> **ASSIGNED TASK**
Return the line containing "Viewport: 420px width, 466px height." and every line beneath it through the end of the entries below, unchanged. Pictures stay out.

> **AVAILABLE RECORDS**
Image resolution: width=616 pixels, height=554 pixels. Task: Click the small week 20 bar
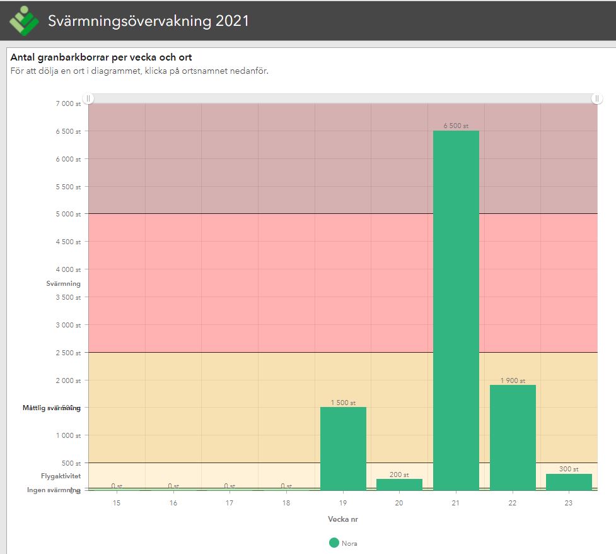(x=399, y=485)
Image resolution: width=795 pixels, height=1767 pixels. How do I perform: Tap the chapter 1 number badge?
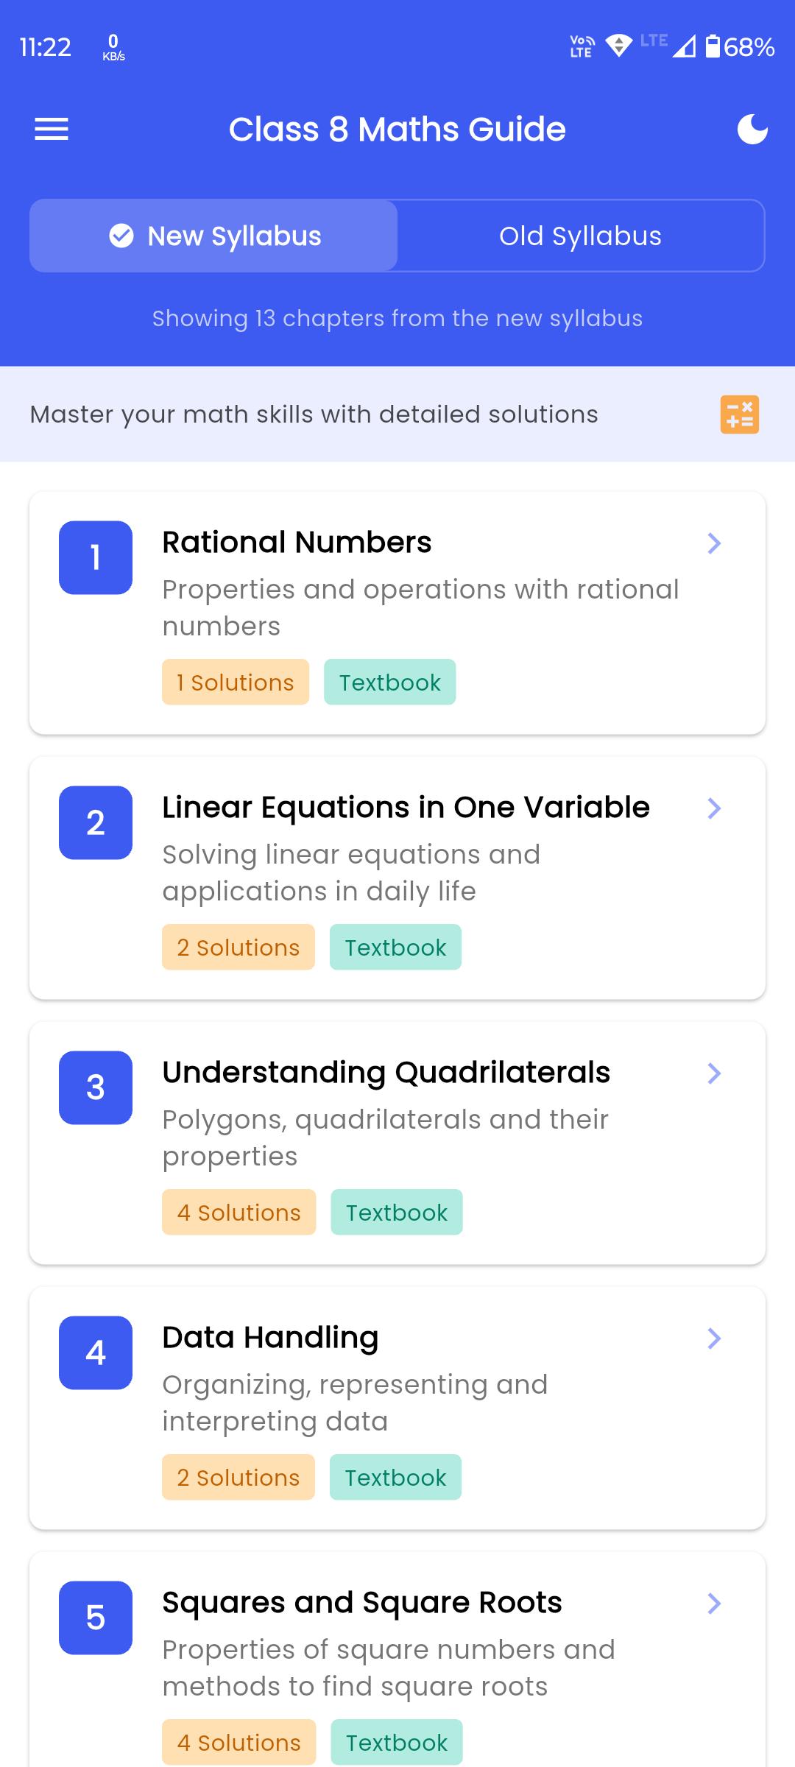tap(96, 557)
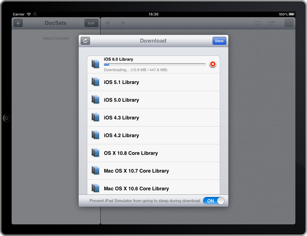307x236 pixels.
Task: Tap Mac OS X 10.6 Core Library
Action: point(153,188)
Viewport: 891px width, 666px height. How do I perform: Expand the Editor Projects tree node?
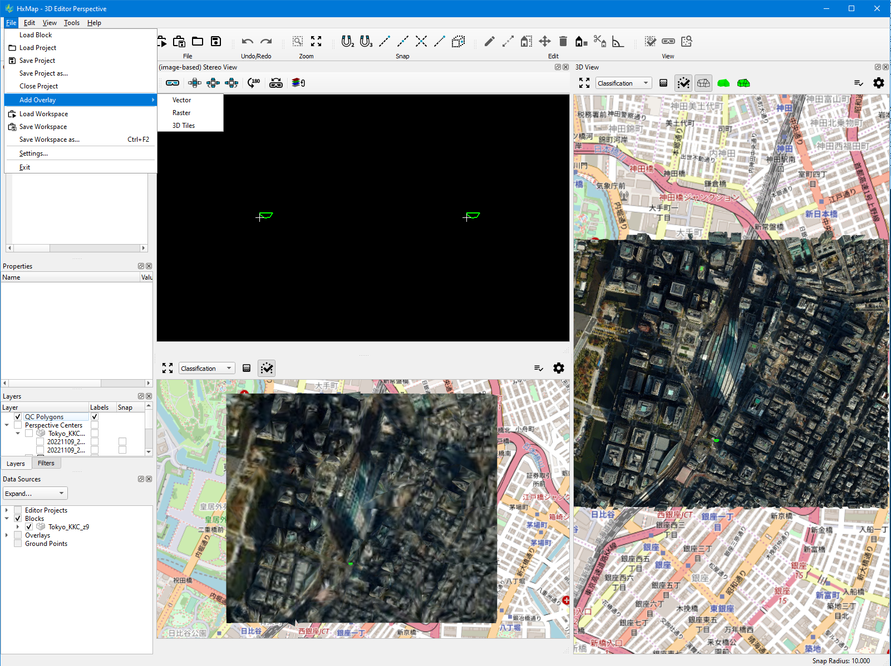point(7,510)
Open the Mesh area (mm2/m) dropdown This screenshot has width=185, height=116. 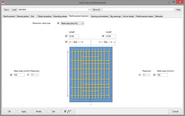pyautogui.click(x=72, y=23)
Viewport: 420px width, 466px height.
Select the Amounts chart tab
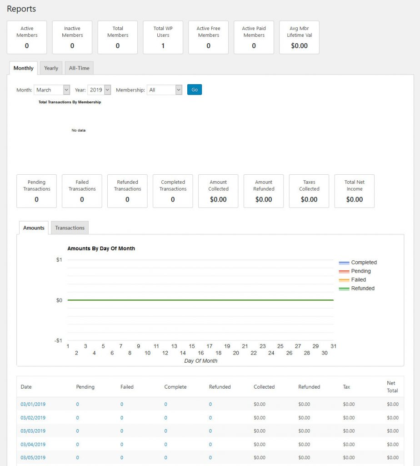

> **RESULT OF THE TASK**
Viewport: 420px width, 466px height.
Select the Amounts chart tab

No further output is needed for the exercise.